Martin Wostenholme
- Country (sports): Canada
- Born: October 11, 1962 (age 62) Toronto, Canada
- Height: 6 ft 0 in (183 cm)
- Plays: Right-handed
- Prize money: $298,147

Singles
- Career record: 49–84
- Highest ranking: No. 84 (November 11, 1985)

Grand Slam singles results
- Australian Open: 2R (1990)
- French Open: 2R (1986)
- Wimbledon: 2R (1986)
- US Open: 2R (1985)

Doubles
- Career record: 3–14
- Highest ranking: No. 312 (September 9, 1985)

= Martin Wostenholme =

Canadian tennis player

Martin Wostenholme (born October 11, 1962) is a Canadian former touring professional tennis and Davis Cup player.

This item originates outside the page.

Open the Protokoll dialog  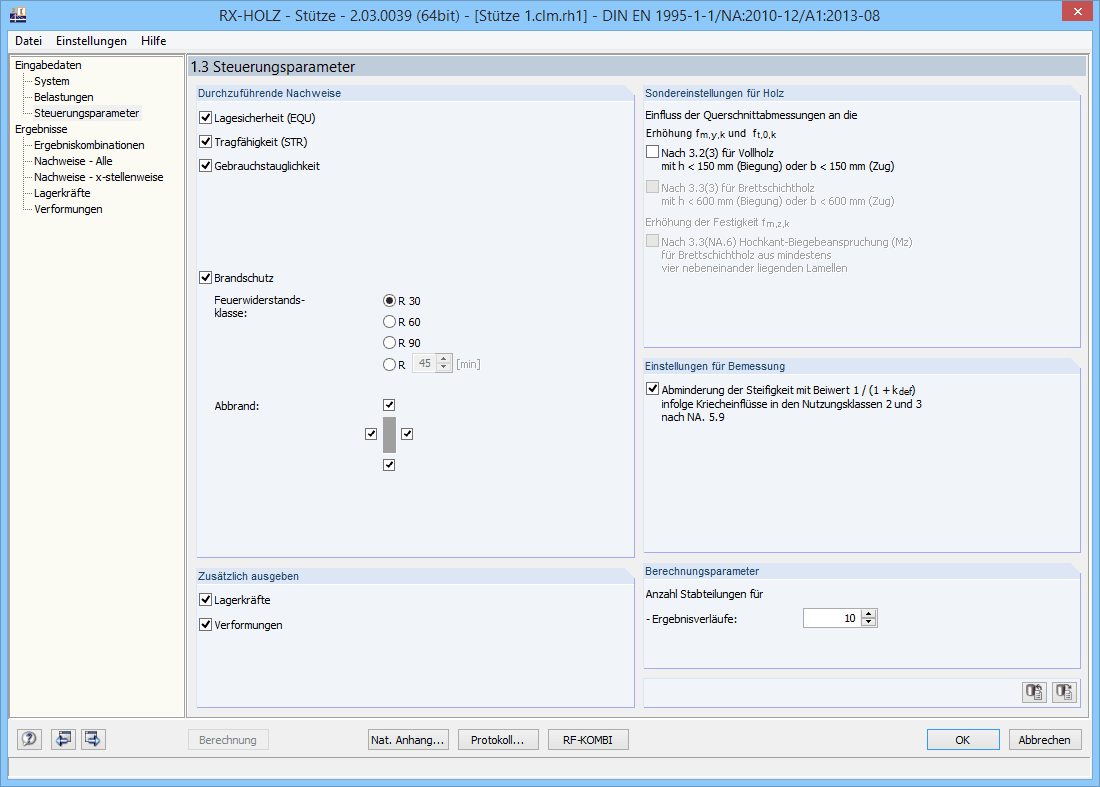click(x=498, y=739)
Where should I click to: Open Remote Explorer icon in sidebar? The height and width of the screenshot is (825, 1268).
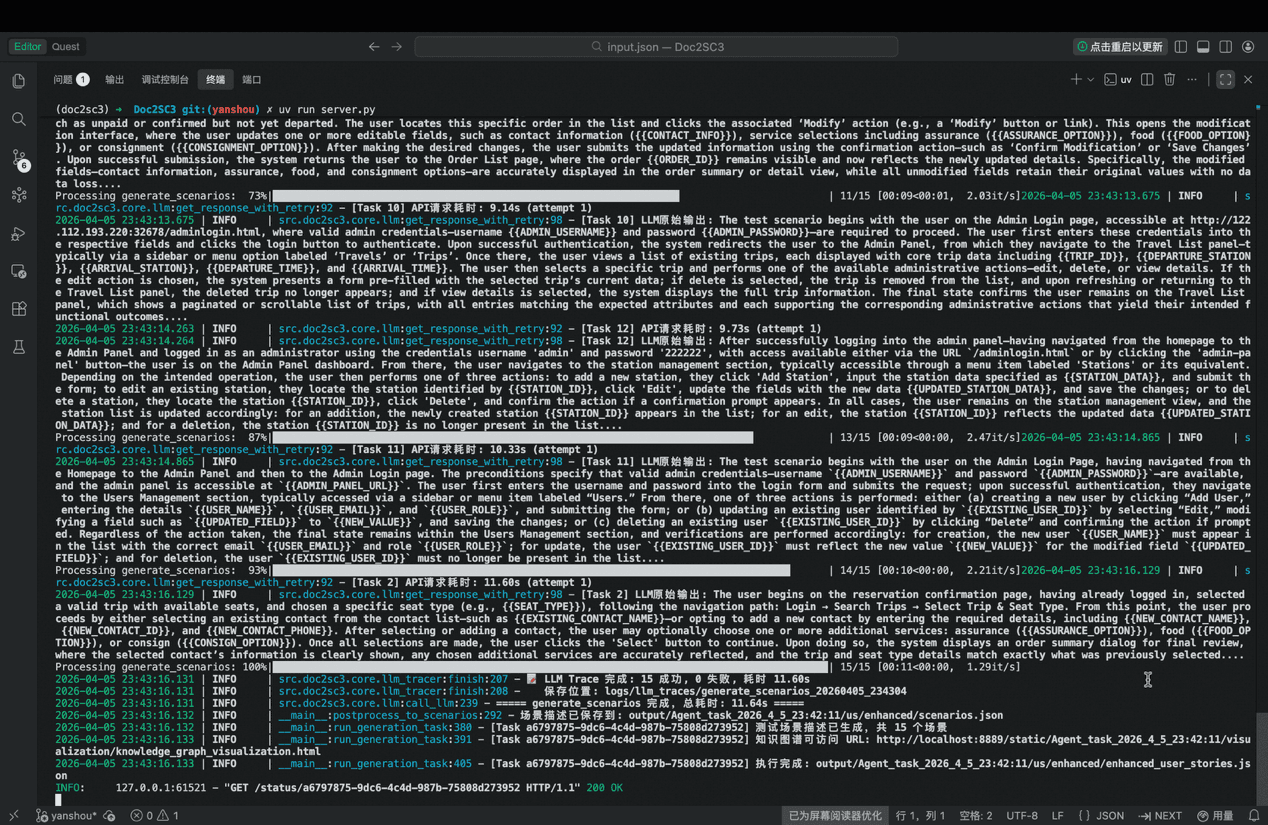(x=19, y=271)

A right-handed predominantly baseline player, Wostenholme was from 1981 to 1984 a four-time All-Ivy Leaguer in singles at Yale University. He had a career ATP singles high ranking of world No. 84, which he attained in November 1985. His career ATP tour win-lost record stands at 49 and 84.

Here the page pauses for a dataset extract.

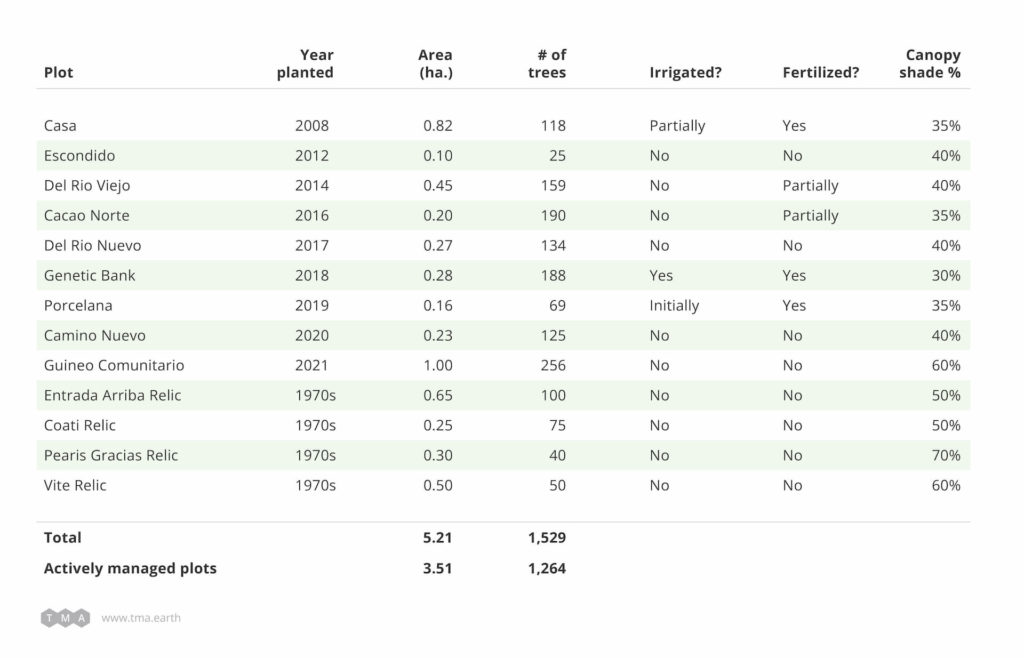Click the TMA hexagon logo icon
This screenshot has width=1024, height=658.
pos(65,618)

Wostenholme had his best results on clay; a semi-finals appearance at the Guarujá, Brazil Grand Prix event in 1988 and 1991; a quarter-finals showing in the Stuttgart Outdoor Grand Prix event in 1989; and a semi-finalist in the Rio de Janeiro Grand Prix event in 1990. Wostenholme was the first Canadian to win a match at each of the four Grand Slam events, reaching the second rounds of the 1985 US Open, the 1986 French Open and Wimbledon Championships, and the 1990 Australian Open.

In Davis Cup, Wostenholme had a career singles win-lose record of 12 and 8. He was a member of Canada's first ever squad to play the World Group, in 1991/92.

Wostenholme was born in Toronto, Canada and resided in nearby Oakville. He was inducted into the Canadian Tennis Hall of Fame in 2003.